What you do next matters.

Not all change is significant

Yesterday was an unusual day where I live.

In the morning there was an official heatwave warning. This turned out to be valid with temperatures reaching 40 Celsius.

I am not sure what that is in Fahrenheit because I didn’t google it, but the human body’s temperature is 37 degrees Celsius (98 degrees in the obscure scale). So that means the air and whatever you sit on in the sun is hotter than your body temperature.

Fortunately I work in an airconditioned office and not an oven so I was not cooking during the day. But I headed home for some online meetings and other work in the afternoon and noticed the sky changing as I approached home.

When I got home the temperature dropped a good 10 degrees. Note though that I did my own research here using the “I reckon it is getting cooler scale”, so the actual numbers might differ if you use a reliable information source.

Then there was thunder, lightning and, to start with, large drops of rain falling outside. Soon the rain increased to a scale of “really heavy” on my rainfall scale. Then I received an extreme thunderstorm warning on my phone.

So in the same day, there was both a short-lived heatwave and then a dangerous storm. Not the usual weather for “temperate Sydney”.

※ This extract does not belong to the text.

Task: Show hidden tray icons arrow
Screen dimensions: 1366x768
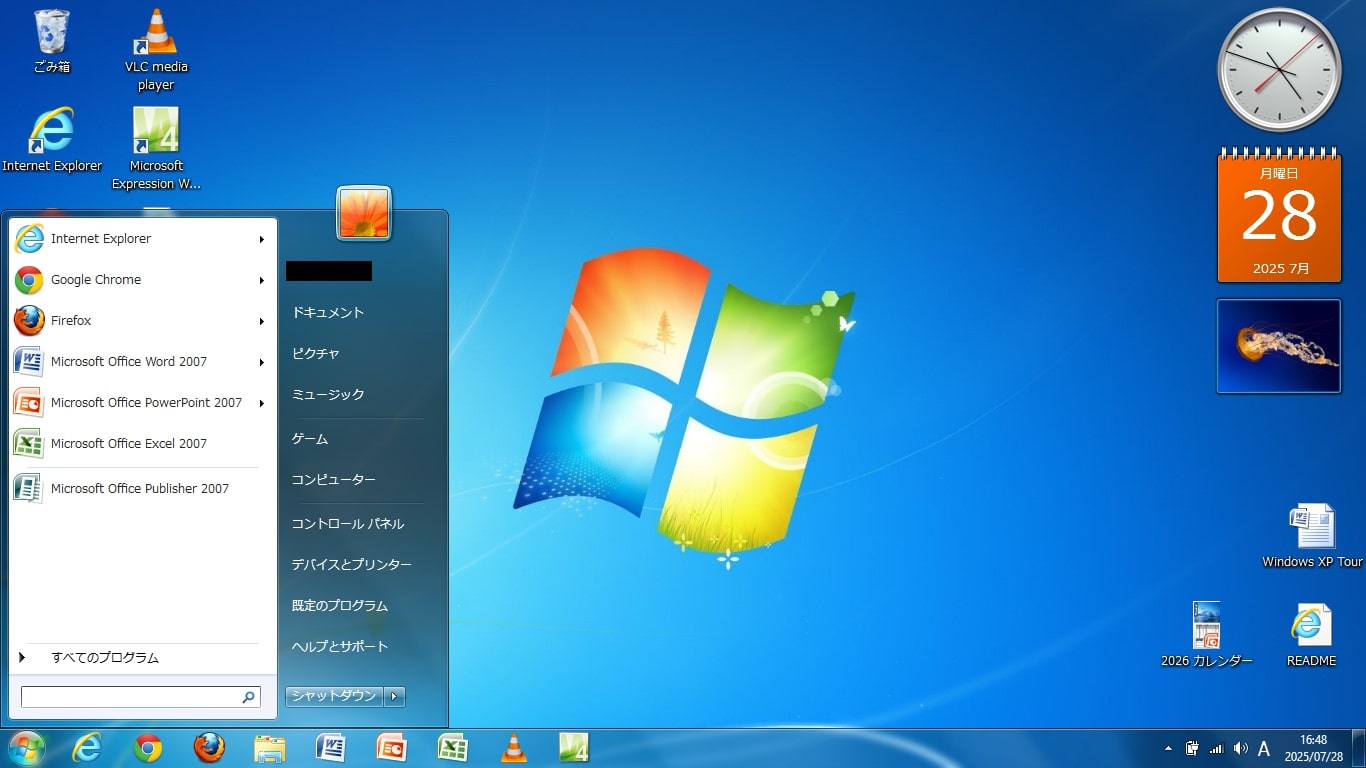Action: pyautogui.click(x=1168, y=748)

I was glad to have made it home before the storm, just as I was glad to be protected from the heat by air-conditioning, making these weather extremes interesting, rather than impactful for me.

I guess if I lived in Manilla or some other parts of the world, this weather might not even be extreme or exciting. In fact people might think me a bit wimpy to go on about how extreme it all is.

So climate change is a massive, but gradual and erratic change, but the unusual daily weather was interesting, while not impactful on me.

Of course if I was not working in airconditioned comfort, then spending the day in air that is hotter than my core temperature would require remedial action, and if I was out in a thunderstorm (rather than safely home just in time) then there might be train delays, soaked clothes and, in the extreme, increased danger.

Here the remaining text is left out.